Harvard Economics Professor Raj Chetty published an op-ed in this past weekend’s New York Times titled, “Yes, Economics is A Science,” arguing, as the title hints, that economics is a science, as much as public health or epidemiology. In particular, Chetty is on the defensive after criticism over the awarding of the Nobel Prize in Economics to two economists with seemingly opposing views of the world – Robert Shiller of Yale, who likes to talk about market inefficiency and Eugene Fama of the University of Chicago, who likes to talk about market efficiency. He reminds us of the old colloquialism,”if you ask three economists a question, you’ll get three different answers.” And Chetty is right to point out that even in science, and particularly his noted public health and epidemiology, there is debate and accepted ideas can change over time and even oppose each other at one moment in time. Science, despite its image as truth, is still subject to communities of people who create knowledge with subjective biases and sometimes get things wrong. That is okay. It is still science.

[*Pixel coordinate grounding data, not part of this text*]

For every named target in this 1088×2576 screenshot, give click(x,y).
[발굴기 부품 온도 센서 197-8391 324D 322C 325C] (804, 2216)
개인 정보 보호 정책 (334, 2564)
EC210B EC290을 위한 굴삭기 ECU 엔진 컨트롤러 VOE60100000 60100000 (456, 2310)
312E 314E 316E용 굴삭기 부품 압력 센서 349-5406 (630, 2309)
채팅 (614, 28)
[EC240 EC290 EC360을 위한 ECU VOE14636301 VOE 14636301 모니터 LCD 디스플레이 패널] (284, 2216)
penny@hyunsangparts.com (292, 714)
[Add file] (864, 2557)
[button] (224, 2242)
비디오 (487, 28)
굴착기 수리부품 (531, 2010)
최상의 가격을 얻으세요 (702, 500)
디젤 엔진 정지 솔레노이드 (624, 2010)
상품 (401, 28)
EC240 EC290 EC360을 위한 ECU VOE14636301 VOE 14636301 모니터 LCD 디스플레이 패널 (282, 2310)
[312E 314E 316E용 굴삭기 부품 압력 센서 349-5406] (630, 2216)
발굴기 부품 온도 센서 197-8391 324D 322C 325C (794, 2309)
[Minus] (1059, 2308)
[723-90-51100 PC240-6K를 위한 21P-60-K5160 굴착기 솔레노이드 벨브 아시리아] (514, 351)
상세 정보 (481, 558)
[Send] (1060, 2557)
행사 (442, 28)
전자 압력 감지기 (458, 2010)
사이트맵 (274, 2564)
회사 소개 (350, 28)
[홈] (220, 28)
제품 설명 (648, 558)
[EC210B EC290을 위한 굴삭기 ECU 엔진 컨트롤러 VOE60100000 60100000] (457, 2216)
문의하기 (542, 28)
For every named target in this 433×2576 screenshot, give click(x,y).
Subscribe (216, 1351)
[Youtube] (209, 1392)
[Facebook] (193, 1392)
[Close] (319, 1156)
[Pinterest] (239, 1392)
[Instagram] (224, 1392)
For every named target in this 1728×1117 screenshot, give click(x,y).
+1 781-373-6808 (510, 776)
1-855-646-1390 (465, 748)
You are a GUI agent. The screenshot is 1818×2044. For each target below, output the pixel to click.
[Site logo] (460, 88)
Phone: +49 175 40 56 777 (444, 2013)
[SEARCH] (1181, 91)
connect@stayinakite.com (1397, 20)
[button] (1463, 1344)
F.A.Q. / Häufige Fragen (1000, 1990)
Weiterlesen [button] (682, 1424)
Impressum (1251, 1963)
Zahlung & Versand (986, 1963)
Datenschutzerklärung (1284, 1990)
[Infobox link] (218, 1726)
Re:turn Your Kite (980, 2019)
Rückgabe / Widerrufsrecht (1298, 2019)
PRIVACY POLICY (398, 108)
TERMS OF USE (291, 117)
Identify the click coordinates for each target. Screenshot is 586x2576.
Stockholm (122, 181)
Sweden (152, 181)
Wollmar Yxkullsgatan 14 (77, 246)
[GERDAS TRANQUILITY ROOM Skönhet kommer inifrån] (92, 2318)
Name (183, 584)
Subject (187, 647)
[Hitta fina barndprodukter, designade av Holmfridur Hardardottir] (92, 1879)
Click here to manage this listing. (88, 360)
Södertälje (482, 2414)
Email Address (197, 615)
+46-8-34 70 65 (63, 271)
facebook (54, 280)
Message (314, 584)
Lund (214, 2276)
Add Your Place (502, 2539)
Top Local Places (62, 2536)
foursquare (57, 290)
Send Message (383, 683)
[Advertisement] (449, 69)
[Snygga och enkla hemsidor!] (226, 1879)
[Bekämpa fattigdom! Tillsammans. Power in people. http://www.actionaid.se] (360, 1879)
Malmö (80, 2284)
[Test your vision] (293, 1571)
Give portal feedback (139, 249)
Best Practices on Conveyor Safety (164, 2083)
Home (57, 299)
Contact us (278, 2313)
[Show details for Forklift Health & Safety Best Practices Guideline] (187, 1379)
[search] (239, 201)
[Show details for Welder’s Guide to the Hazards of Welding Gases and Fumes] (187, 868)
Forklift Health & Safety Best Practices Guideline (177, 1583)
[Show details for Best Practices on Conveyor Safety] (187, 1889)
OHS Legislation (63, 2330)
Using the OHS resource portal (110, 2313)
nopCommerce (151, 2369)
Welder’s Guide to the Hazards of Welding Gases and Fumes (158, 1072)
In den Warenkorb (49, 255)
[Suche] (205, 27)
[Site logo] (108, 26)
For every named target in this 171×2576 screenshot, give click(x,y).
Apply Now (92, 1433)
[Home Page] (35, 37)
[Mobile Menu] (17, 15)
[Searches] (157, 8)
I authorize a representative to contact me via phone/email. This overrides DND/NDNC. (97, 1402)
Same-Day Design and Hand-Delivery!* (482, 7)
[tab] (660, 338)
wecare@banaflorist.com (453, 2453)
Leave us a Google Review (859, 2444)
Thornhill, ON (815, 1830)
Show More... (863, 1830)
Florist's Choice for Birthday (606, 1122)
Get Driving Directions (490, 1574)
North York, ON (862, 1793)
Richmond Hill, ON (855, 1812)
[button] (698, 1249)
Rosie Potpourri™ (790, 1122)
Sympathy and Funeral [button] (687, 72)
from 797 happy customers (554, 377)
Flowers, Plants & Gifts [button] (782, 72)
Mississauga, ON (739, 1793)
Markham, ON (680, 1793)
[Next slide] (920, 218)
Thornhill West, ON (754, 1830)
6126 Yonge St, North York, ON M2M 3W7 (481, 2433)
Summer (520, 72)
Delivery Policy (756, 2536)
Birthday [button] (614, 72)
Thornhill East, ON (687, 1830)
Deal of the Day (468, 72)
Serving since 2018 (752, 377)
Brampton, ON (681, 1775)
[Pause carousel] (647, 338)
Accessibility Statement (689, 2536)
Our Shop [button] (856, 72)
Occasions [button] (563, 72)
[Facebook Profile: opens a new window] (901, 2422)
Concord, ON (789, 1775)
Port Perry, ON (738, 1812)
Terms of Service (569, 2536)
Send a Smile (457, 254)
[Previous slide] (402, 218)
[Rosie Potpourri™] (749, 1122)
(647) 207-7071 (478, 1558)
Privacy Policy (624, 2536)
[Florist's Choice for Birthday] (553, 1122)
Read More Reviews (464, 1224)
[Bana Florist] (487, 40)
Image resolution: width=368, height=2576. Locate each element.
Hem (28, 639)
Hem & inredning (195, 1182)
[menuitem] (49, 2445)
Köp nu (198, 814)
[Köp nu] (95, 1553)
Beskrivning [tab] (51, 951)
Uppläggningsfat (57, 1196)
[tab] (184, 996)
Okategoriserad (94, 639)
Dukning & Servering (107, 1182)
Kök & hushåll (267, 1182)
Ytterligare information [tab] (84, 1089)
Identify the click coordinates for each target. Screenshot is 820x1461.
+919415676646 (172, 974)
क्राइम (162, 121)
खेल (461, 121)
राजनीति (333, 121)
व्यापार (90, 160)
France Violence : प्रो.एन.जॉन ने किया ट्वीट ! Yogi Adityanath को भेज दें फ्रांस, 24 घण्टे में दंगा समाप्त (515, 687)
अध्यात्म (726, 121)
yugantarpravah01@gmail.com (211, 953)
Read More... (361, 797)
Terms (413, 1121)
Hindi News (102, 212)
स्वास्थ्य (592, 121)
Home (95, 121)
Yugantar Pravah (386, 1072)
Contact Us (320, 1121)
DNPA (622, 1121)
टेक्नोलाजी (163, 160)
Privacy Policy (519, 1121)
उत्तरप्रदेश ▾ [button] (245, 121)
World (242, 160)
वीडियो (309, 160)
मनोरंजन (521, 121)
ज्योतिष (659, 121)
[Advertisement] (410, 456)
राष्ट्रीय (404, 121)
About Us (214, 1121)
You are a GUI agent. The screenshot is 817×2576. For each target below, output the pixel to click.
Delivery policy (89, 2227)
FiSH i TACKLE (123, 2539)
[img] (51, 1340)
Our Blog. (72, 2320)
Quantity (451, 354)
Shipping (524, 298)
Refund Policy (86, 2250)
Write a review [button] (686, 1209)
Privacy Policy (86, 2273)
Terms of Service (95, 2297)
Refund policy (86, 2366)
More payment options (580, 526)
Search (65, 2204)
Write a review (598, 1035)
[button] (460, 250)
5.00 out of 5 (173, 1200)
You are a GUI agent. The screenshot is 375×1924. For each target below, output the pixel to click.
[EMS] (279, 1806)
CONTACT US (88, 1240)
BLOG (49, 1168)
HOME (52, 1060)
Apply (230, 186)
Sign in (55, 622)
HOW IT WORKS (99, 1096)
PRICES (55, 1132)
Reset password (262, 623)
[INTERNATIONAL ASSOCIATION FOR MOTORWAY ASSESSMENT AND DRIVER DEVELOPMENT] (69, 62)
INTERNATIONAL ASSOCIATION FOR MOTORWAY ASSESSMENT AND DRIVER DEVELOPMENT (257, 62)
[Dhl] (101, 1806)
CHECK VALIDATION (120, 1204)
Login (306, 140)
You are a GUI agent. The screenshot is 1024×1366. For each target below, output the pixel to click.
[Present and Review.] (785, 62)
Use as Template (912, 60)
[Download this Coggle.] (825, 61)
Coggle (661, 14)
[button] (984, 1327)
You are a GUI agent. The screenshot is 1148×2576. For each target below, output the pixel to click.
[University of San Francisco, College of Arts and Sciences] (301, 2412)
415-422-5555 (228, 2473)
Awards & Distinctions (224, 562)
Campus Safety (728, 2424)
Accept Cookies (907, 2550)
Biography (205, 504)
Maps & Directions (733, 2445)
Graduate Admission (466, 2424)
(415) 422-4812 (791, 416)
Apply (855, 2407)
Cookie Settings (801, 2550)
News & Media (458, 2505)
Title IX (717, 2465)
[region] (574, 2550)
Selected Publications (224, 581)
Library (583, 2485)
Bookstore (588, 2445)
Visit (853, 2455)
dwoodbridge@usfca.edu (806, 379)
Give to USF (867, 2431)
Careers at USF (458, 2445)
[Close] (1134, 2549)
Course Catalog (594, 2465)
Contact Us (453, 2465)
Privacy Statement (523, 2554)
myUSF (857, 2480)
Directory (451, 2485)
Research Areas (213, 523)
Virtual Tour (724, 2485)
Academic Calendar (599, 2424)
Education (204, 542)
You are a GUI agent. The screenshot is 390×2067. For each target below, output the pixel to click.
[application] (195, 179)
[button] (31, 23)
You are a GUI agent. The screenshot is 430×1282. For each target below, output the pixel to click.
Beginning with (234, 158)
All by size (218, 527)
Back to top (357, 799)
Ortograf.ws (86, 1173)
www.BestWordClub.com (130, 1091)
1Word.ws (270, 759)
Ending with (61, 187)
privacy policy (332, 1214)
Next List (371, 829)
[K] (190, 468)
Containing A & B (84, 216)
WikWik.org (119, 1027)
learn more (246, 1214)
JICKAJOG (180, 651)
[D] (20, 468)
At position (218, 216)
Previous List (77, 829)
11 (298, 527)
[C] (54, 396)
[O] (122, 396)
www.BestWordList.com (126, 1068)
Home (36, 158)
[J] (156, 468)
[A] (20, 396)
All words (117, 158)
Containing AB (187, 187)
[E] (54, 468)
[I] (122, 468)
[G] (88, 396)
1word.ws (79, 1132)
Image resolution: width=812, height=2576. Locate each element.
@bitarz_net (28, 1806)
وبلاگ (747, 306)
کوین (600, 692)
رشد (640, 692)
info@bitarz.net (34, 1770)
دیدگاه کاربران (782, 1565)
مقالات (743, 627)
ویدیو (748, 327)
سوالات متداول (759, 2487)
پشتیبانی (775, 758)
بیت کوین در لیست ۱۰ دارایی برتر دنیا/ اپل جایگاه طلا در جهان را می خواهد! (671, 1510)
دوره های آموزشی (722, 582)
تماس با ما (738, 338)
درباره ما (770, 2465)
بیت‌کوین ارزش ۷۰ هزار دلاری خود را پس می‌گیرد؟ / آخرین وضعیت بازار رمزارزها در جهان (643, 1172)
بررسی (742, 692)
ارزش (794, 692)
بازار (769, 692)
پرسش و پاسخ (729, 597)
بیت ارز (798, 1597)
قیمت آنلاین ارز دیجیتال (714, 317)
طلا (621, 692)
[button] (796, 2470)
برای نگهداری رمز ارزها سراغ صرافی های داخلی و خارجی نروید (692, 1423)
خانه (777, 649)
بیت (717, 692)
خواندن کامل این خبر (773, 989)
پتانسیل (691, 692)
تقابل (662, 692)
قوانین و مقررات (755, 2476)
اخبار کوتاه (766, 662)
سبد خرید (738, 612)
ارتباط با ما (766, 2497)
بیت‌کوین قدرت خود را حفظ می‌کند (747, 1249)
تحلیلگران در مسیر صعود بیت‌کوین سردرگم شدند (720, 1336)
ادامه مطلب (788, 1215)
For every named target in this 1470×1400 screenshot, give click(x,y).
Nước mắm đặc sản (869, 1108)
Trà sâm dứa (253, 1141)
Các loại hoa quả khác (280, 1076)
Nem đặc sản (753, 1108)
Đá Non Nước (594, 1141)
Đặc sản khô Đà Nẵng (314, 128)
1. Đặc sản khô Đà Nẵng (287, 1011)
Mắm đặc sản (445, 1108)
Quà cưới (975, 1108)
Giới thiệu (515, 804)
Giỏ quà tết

However, Chetty’s rosy-colored view of economics is not going deep enough – back to the debate between Popperian and Kuhnian philosophies of science. Popper puts forward the principle of falsification to test scientific theory, where theory is changed through constant testing of whether you can falsify an accepted hypothesis. On the other hand, Kuhn holds a more socialized and subjective view of how scientific knowledge is developed. Kuhnian philosophy of science says that there are periods of “normal science” in which all studies are conducted within a particular paradigm that is not being tested for falsification. According to Kuhn, science doesn’t change in a smooth evolutionary process, as you might predict through a process of falsification, but rather through big “paradigm shifts,” in which the whole field shifts in response to eventual acknowledgement that there are just too many anomalies or other factors that cannot be explained by the dominant paradigm.
It seems to me that economics as a science has not responded to tests of falsification or even paradigm shifts in response to events that can’t be explained by the current dominant theoretical school of orthodox free market economics. Economics is somewhere even beyond what Kuhn described in science. Take the 2008 financial crisis – the labor market has been largely unable to bounce back even though financial markets appear to be “efficient” and businesses are certainly profitable, and this cannot be explained well by economic theory that just attributes the pain and suffering of workers to “frictions” or “inefficiencies.” Something larger and structural is going on here, and it cannot be accommodated for in the current mainstream theory.
Hungarian philosopher of science Imre Lakatos describes a third way to understand science that might help us understand what is happening in economics and why it has been unable to change major theoretical understandings. Lakatos explains that there are core assumptions and a protective boundary of peripheral assumptions. In economics, this is akin to understanding that the market tends to be efficient but those pesky “frictions” are the reason so many people are still unemployed or under-employed. The central notion of efficiency is the core and the idea that frictions get in the way is the peripheral assumption. Under this philosophy of science, it is basically impossible to question the core because all unexplained phenomena can be attributed to the peripheral assumptions that can be tinkered with in an ad hoc way so that we still get to believe our core assumptions.
So is economics a science? Sort of. Lakatos was describing science and his contributions can be applied to economics. But what is he describing is also the difficulties in challenging core assumptions that may block the progress of scientific thought. So maybe economics is a science, but an inefficient one. And it could be better.